Erroneous media reports sometimes suggest that guided tours are offered of Devilstep Cave on a periodic basis. Sadly, this is not possible.  The cave is sealed and entrance is forbidden. Because of the sensitive ecology of the cave environment, and the archeological significance of the site which compels its preservation, no plans for offering tours are being considered. You can view the cave opening from a barrier at the perimeter of the sinkhole surrounding it.  Occasionally, for special events, a ranger will be stationed at the barrier to provide historical and archaeological programming relating to the cave.
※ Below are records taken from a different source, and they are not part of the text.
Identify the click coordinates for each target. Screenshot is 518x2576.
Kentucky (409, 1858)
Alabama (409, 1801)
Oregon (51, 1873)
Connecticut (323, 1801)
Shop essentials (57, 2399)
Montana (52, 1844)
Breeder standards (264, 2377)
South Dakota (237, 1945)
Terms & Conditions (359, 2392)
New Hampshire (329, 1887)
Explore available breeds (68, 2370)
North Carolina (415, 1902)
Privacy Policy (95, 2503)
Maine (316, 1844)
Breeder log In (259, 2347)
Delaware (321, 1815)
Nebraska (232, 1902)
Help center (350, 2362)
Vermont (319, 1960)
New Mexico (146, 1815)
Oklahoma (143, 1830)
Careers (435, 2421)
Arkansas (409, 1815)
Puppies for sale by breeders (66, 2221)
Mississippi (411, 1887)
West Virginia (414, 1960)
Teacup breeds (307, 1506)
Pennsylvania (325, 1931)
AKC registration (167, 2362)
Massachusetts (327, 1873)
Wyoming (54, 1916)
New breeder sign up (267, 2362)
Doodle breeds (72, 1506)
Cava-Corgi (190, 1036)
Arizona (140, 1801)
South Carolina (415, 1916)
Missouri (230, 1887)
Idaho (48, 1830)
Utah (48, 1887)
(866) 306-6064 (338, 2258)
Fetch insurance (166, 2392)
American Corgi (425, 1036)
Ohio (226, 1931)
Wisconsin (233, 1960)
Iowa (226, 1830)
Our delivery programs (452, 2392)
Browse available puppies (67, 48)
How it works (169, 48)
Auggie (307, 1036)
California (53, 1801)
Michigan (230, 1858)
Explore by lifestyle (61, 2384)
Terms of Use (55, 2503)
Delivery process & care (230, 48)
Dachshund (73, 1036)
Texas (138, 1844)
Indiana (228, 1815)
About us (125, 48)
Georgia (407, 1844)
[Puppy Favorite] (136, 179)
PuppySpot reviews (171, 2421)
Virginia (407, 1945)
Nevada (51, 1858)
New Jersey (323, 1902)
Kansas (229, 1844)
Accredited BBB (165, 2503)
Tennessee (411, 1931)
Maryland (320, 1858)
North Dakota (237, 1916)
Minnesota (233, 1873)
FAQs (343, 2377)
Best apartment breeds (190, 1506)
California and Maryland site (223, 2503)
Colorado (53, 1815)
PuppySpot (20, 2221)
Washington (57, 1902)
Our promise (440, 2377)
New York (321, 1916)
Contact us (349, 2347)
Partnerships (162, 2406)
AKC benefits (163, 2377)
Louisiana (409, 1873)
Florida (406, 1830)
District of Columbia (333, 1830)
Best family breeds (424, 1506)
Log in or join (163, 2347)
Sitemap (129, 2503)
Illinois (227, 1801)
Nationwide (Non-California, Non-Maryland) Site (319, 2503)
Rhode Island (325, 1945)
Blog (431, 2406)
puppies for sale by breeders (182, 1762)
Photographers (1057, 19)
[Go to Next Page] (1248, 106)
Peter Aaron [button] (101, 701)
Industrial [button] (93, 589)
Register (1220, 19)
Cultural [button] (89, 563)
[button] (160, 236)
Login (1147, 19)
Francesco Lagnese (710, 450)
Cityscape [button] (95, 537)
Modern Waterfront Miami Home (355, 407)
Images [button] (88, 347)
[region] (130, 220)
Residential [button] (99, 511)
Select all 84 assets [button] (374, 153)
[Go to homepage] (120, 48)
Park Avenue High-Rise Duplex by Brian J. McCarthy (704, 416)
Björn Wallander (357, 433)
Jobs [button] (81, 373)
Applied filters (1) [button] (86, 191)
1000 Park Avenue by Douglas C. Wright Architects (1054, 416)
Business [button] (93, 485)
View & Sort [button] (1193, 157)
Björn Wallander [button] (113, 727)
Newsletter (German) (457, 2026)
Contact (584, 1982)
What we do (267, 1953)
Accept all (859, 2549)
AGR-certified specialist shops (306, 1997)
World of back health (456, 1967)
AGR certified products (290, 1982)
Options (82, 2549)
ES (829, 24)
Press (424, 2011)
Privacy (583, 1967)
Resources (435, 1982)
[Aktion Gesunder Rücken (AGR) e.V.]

In addition, due to the occurrence of bats with white nose syndrome (WNS) in Tennessee, all caves on state owned lands are closed to the public until further notice. Cave closures are in effect at the Head of Sequatchie and all lands managed by the Cumberland Trail.  View more information about white nose syndrome.

Can I go inside the Cave Springs Schoolhouse?

The Cave Springs Schoolhouse is in poor condition and in need of substantial restoration and preservation investment.  The chimney is leaning and very dangerous. Please keep a wide berth as you view the exterior of the schoolhouse and do not enter the structure.

What is there to do at the Head of Sequatchie?

Hiking: There is approximately 1 mile of trail currently open at the Head of Sequatchie and more trail is scheduled for construction in Summer of 2015.  The Cumberland Trail will be connected to the Head of Sequatchie and complete by the end of 2018.

History & Archeology: You can view the entrance to Devilstep Cave and interpretive displays about its history (The displays are in poor condition and new displays will be erected when funding can be secured). You can also view the exterior of the Cave Springs schoolhouse and the Sherrill family cemetery.

Head of Sequatchie: You can view the spring that is the origin of the Sequatchie River, and dip your toes in the creek.  It’s an idyllic scene and an enjoyable place to spend an afternoon.

Wildflowers & Birds: The surrounding area is home to many varieties of wildflowers, native plants, and birds.

How do I get there?

Here are some turn by turn directions, and a map of the area by our GIS Specialist.  The turn-off from Old Hwy 28 to Tranquility Lane is easy to miss, and is labeled with a sign that says “Private Drive,” which is a bit confusing.  On open days, a ranger will place a sign to help you identify the turn.